Una abogada polaca de 38 años, Johanna Mathías, vino desde Varsovia a conocer la vida en México de su abuelo, biólogo; contó que también visitó Chicago, ciudad que recibió a un millón de polacos, tantos, que tienen una iglesia.
Recuerdo que la célebre Orquesta Sinfónica de Xalapa contó con una gran mayoría de músicos polacos, por eso la llamaron la orquesta Jalapowski.
Son muchos los polacos notables en México: Ludwik Margules, Henryk Szeryng, Eva María Zuk, quien se parecía a Ursula Lugowska, directora del Instituto de Estudios Ibéricos e Iberoamericanos de la Universidad de Varsovia, que me hizo el gran favor de reconocer los libros ya escritos; la pintora Fanny Rabel, Henryk y Betka Stebelski, Estanislao Orlowski, Zygmund Merdinger, Marek Keller, compañero de vida y promotor de Juan Soriano, quien donó, el 19 de junio de 2009, un parque escultórico a Polonia; las jóvenes actrices Ludwika y Dominika Paleta, hijas del violinista Zbigniew Paleta, la pintora Basha Batorska, casada con Gabriel Zaid, gran poeta.
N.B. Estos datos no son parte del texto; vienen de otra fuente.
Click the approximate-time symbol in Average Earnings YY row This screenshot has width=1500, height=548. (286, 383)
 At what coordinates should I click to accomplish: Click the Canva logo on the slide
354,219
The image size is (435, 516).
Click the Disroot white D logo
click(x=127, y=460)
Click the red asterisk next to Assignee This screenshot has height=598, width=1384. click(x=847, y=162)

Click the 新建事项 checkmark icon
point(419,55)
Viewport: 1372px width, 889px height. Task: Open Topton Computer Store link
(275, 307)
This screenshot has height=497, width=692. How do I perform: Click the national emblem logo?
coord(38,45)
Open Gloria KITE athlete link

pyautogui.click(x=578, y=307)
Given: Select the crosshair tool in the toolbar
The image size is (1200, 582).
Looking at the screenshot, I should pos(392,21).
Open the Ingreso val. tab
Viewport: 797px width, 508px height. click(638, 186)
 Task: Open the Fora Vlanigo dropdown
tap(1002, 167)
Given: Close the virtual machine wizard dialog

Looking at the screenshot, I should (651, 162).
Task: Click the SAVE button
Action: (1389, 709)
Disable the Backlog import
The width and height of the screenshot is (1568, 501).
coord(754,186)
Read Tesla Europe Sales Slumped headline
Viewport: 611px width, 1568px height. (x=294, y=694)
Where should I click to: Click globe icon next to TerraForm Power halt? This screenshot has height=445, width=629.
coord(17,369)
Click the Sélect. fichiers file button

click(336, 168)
Finalmente, quisiera agradecer a un polaco de excepción, Alejandro Negrín, el muy querido Negrinski, que tanto hace por afianzar las relaciones México-Polonia su empeño por reunir a creadores de dos distintos países en un solo homenaje.
México está tan ligado a Polonia que hasta Monterrey tuvo un príncipe terrateniente: Albert Stanislaw Radziwill, consejero polaco de Plutarco Elías Calles. Paderewski también dio conciertos en México.
Polonia es nuestra nación hermana, y México recibe feliz a los polacos. En cinco ocasiones, el Papa Karol Wojtyla, quien declaró que México era su segundo hogar, nos honró con su visita. Este honor inmerecido que recibo hoy, 14 de mayo de 2021, me emociona tanto como emociona a mis hijos y a mis amigos.